Terça, 2 de fevereiro de 2016
Do TJDF
Do TJDF
Por Walter Gomes de Sousa
Psicólogo e supervisor da Seção de Colocação em Família Substituta da Vara da Infância e da Juventude do Distrito Federal/TJDFT
Uma notícia policial recentemente veiculada pela mídia do Distrito
Federal e que repercutiu em nível nacional retratou o assassinato de uma
criança de apenas 11 meses de idade na cidade de Taguatinga/DF. Tal
ocorrência causou estupor e indignação generalizados. Segundo consta das
investigações preliminares, a genitora biológica, por vivenciar
precárias condições socioeconômicas e estruturais, não dispor de
adequado suporte familiar e ainda ter que trabalhar o dia todo, decidiu
entregar sua filha de tenra idade para ser criada por uma conhecida sua.
De acordo com as autoridades policiais, existem indícios de que a
criança já vinha sendo submetida a maus-tratos há algum tempo. Após ser
presa em flagrante, a suposta autora dos fatos declarou que teria se
estressado por causa das birras protagonizadas pela infante e que por
isso aplicou-lhe alguns castigos físicos.

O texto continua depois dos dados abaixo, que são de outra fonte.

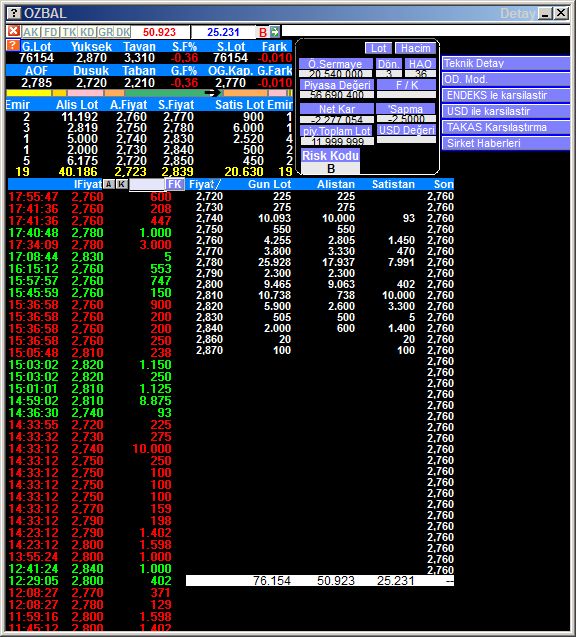Click the empty input field beside IFiyat
The height and width of the screenshot is (637, 576).
click(x=147, y=184)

Óbitos infantis resultantes de negligência e maus-tratos, por
incrível que pareça, têm-se tornado comum em várias partes de nosso País
e não é crível que tanto o Estado quanto a sociedade continuem inertes e
inoperantes diante da escalada da violação sem precedentes dos direitos
da infância e da juventude brasileiras. O fato policial acima
mencionado nos impõe o dever ético de refletir em torno de alguns
aspectos básicos relacionados à vulnerabilidade e riscos que envolvem
nossas crianças e jovens:
1) A morte precoce daquela criança poderia ter sido evitada se o
Estado brasileiro cumprisse rigorosamente o que está previsto no artigo
54, inciso IV, do Estatuto da Criança e do Adolescente – ECA:
"É dever do Estado assegurar à criança e ao adolescente: IV –
atendimento em creche e pré-escola às crianças de zero a seis anos de
idade". Ora, não é difícil acreditar
que, se a genitora daquela pequena vítima tivesse à sua disposição o
serviço de creche previsto pela legislação, com certeza não teria
recorrido a uma conhecida para ser cuidadora de sua filha. A
inexistência de um serviço indispensável à proteção da infância que
deveria ser ofertado pelo Estado a todas as crianças de zero a 6 anos,
conforme prevê o imperativo legal, indubitavelmente contribui para a
multiplicação de possíveis situações de violação de direitos da
infância. Indaguemos quantas milhares de mães, neste momento, não se
encontram aflitas e em sofrimento por terem que deixar seus filhos de
tenra idade sob os cuidados de vizinhos, conhecidos, parentes distantes
sem terem a certeza de que estão de fato protegidos, simplesmente por
absoluta falta de creches, cuja oferta obrigatória consta de previsão
legal.
2) Outro aspecto lamentável presente na ocorrência nos remete à
importância de reexaminar uma prática bastante antiga e banalizada que
ainda insiste em permanecer em nosso contexto pós-moderno conhecida
tradicionalmente como "pegar uma criança para criar". Em muitas regiões
do País, tornou-se práxis entre muitas famílias entregar crianças ou
mesmo pegá-las para criar, tudo sob o manto da informalidade. Não raro,
tal procedimento acaba sendo justificado em nome da filantropia, da
benquerença religiosa, da solidariedade ou até mesmo do desejo de uma adoção sem burocracia. Necessário se faz restabelecer o
primado de que criança não é objeto, mas sim sujeito de direitos. Que é
direito fundamental da criança ser criada junto à sua família natural
e, excepcionalmente, estar sob os cuidados de uma família substituta. Na
impossibilidade de a criança estar sob a guarda e proteção de sua
família biológica, sua transferência para qualquer outro contexto só
pode se dar mediante expressa autorização judicial, conforme
cristalinamente recomendado no artigo 30 do ECA:
"A colocação em família substituta não admitirá
transferência de criança ou adolescente a terceiros ou a entidades
governamentais ou não governamentais, sem autorização judicial".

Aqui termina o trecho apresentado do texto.